Ik zei iets terug wat ik me niet meer kon herinneren. Alsof mijn geheugen het niet wilde registreren. Het was blijkbaar zo heftig dat zij tegen me begon te schreeuwen en me de volgende dag keihard negeerde.
Ik besloot de verhuizing niet af te wachten en belde tante Anja op. ‘Je bent altijd welkom,’ zei ze.
Het was klein bij haar. Op zolder stond een logeerbed en een klein bureautje. Ze werkte als schoonmaker bij de gemeente. Daarnaast maakte ze ook nog zwart schoon bij mensen. Zodat ze haar schulden kon aflossen die haar ex had achtergelaten voor haar.
Als ze er was, zorgde ze voor me.
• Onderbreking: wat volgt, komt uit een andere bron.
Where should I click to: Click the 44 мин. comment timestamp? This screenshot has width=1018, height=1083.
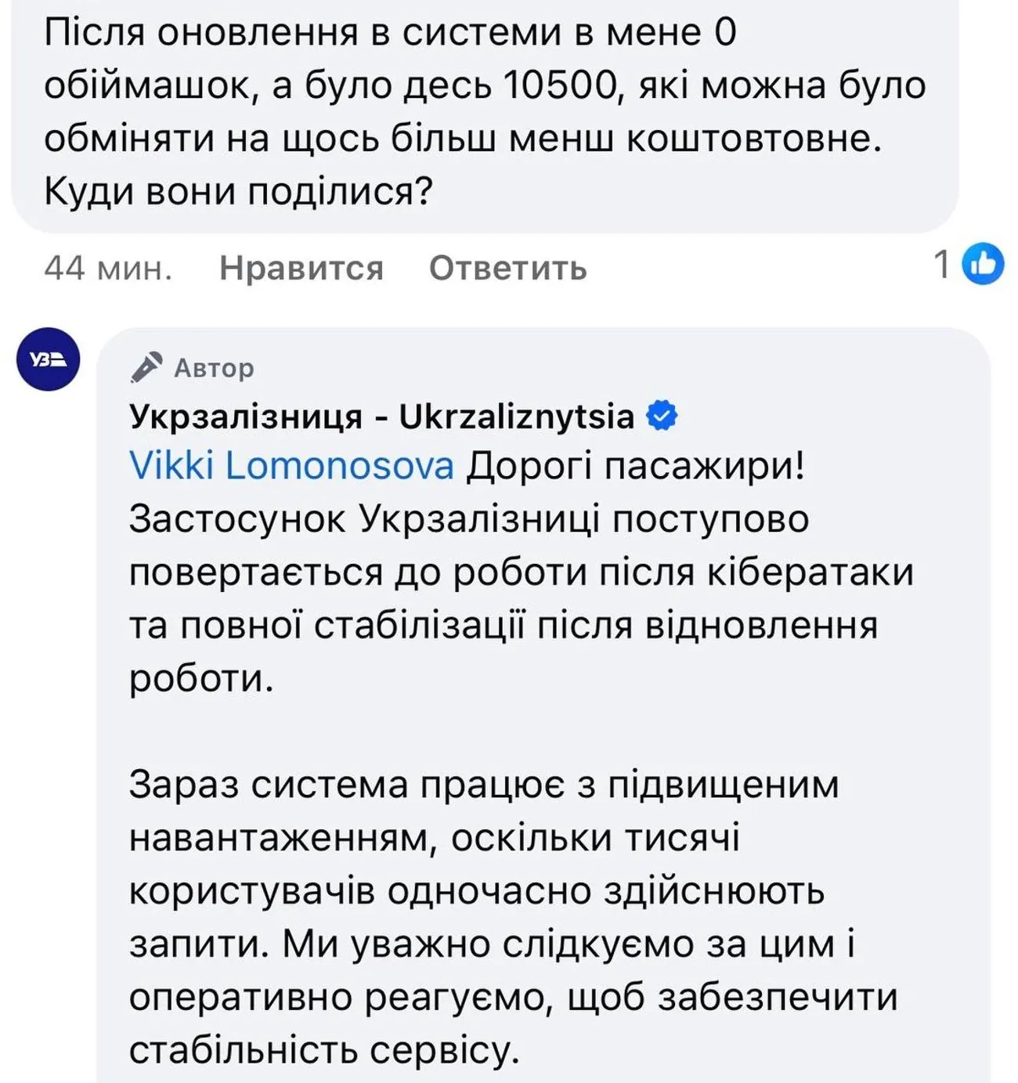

Ze zette thee, gaf me koekjes, kookte graag. Ze vroeg naar mijn dag. Maar ze liet ook wel merken dat als ik besloot om nog langer te blijven, dat ik dan ook geld moest inbrengen in dit huishouden. Wat ik volkomen begreep.
Alleen hoe?
Ik merkte dat ik in mijn lijf rustig werd bij mijn tante. Maar de onrust in mijn hoofd bleef.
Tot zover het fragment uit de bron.